Segui tutte le inchieste del Fatto Quotidiano
22 DICEMBRE 2025
Ultimo aggiornamento: 16:58
“Questa amarezza a volte si fa strada anche tra di noi quando, magari dopo tanti anni spesi al servizio della Curia, notiamo con delusione che alcune dinamiche legate all’esercizio del potere, alla smania del primeggiare, alla cura dei propri interessi, non stentano a cambiare. E ci si chiede: è possibile essere amici nella Curia romana? Avere rapporti di amichevole fraternità? Nella fatica quotidiana, è bello quando troviamo amici di cui poterci fidare, quando cadono maschere e sotterfugi, quando le persone non vengono usate e scavalcate, quando ci si aiuta a vicenda, quando si riconosce a ciascuno il proprio valore e la propria competenza, evitando di generare insoddisfazioni e rancori”. È il passaggio chiave del primo discorso natalizio di Leone XIV alla Curia romana, ricevuta nell’Aula della Benedizione, nella prima loggia del Palazzo Apostolico. Un testo in perfetto stile bergogliano.
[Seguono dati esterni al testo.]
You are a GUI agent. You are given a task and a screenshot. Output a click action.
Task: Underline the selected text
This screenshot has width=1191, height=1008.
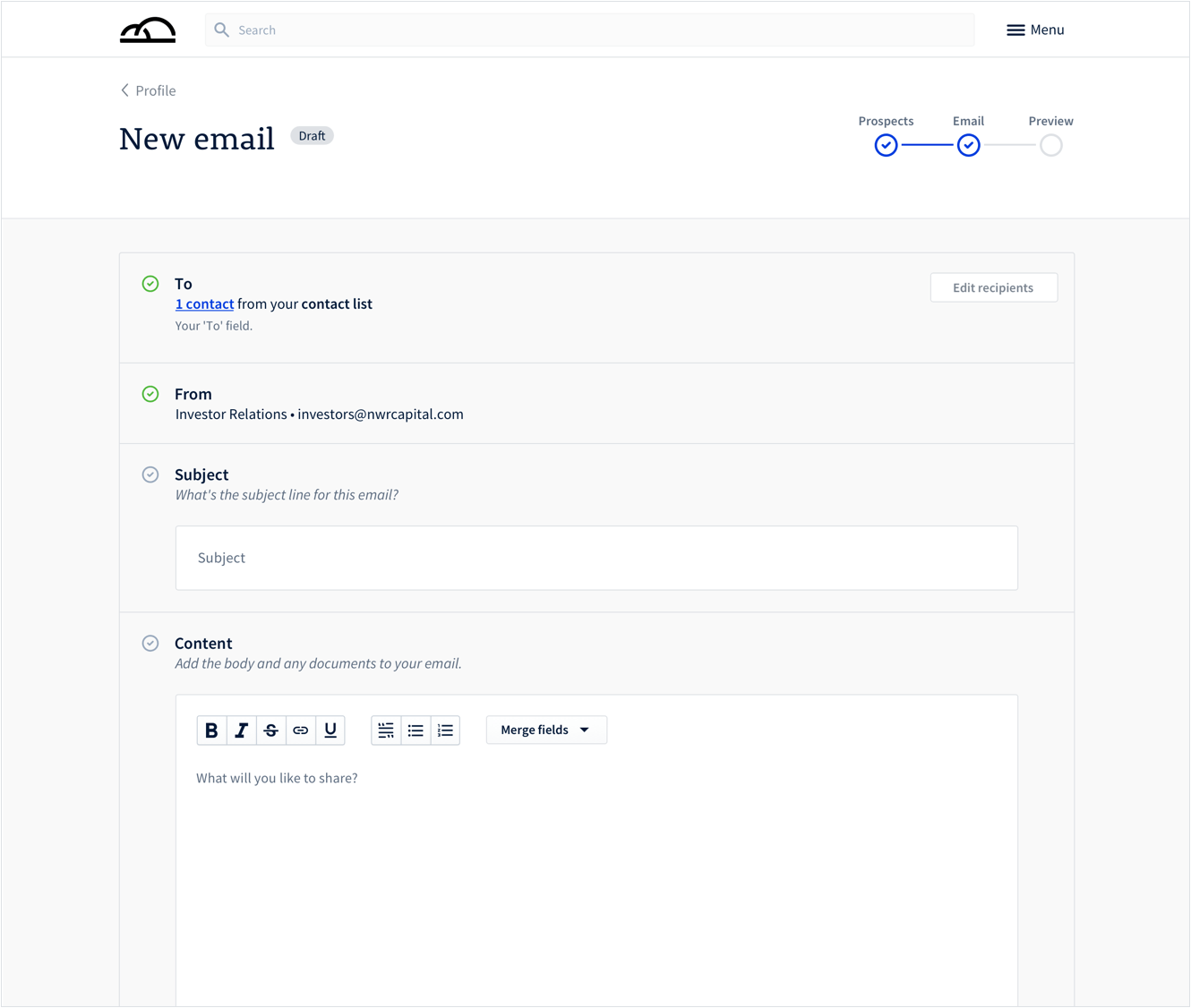coord(330,730)

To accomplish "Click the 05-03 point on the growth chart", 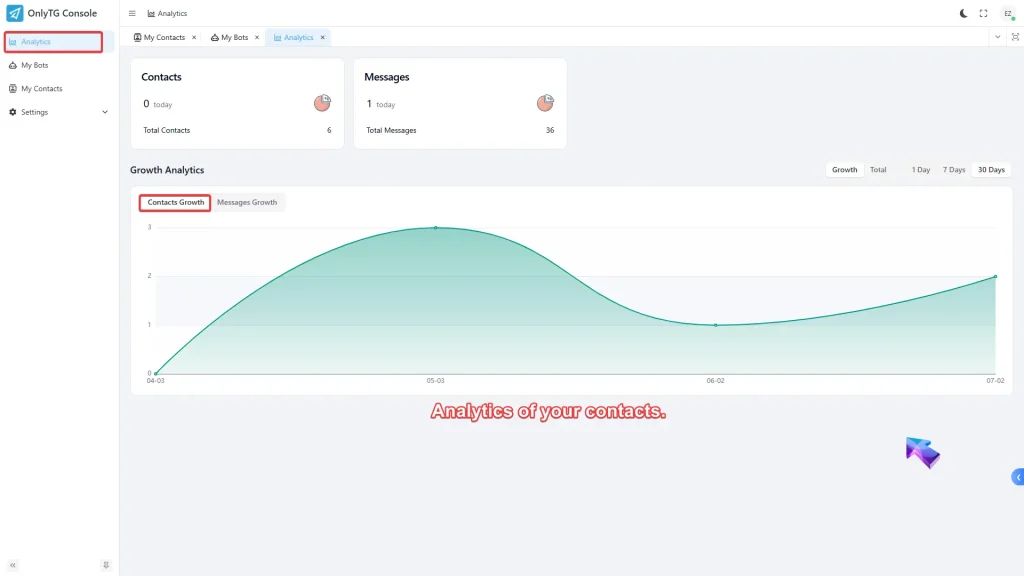I will (435, 228).
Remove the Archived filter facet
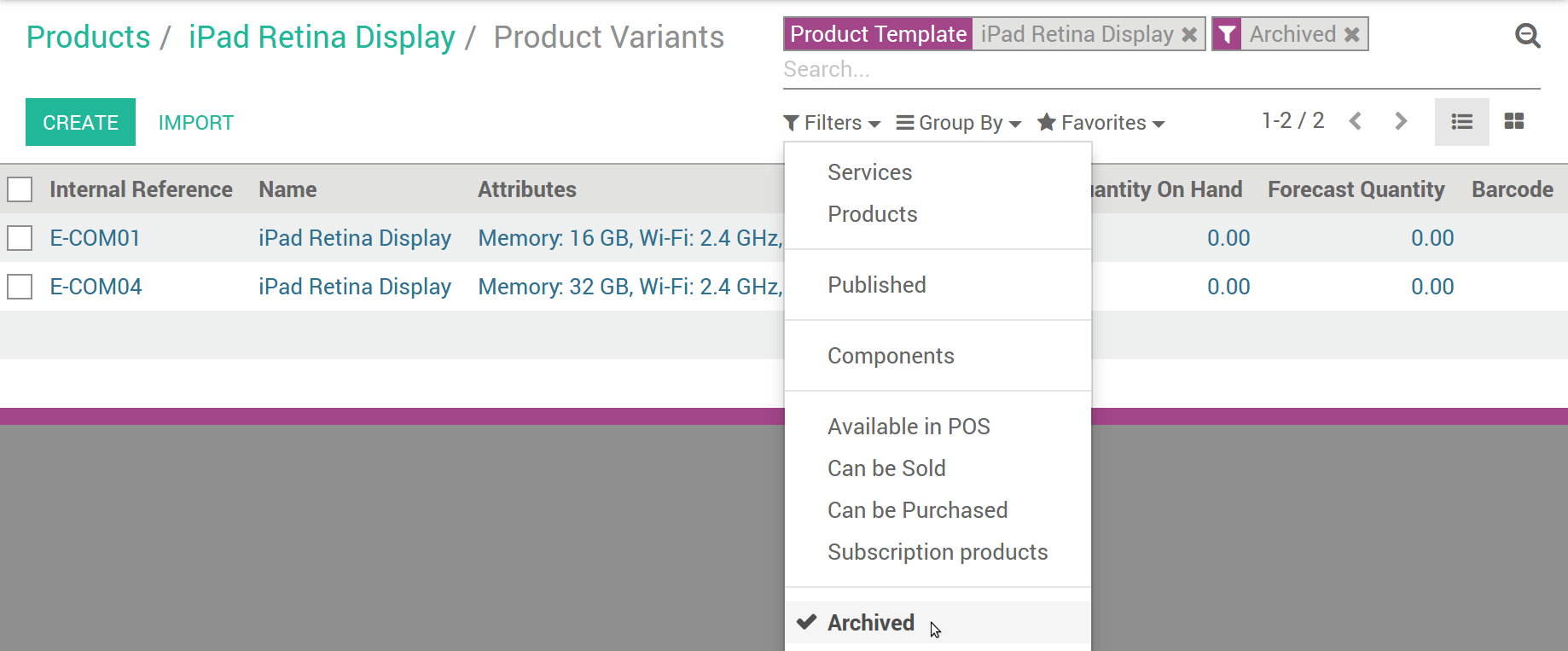Image resolution: width=1568 pixels, height=651 pixels. point(1352,35)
Francesco, infatti, proprio in questa occasione, nel 2014, pronunciò un durissimo e indimenticabile discorso sulle quindici malattie curiali. Mentre Prevost, pochi giorni dopo la sua elezione, aveva detto: “I papi passano, la Curia rimane”. Un’affermazione che sembrava aver ribaltato completamente la visione anticuriale di Bergoglio.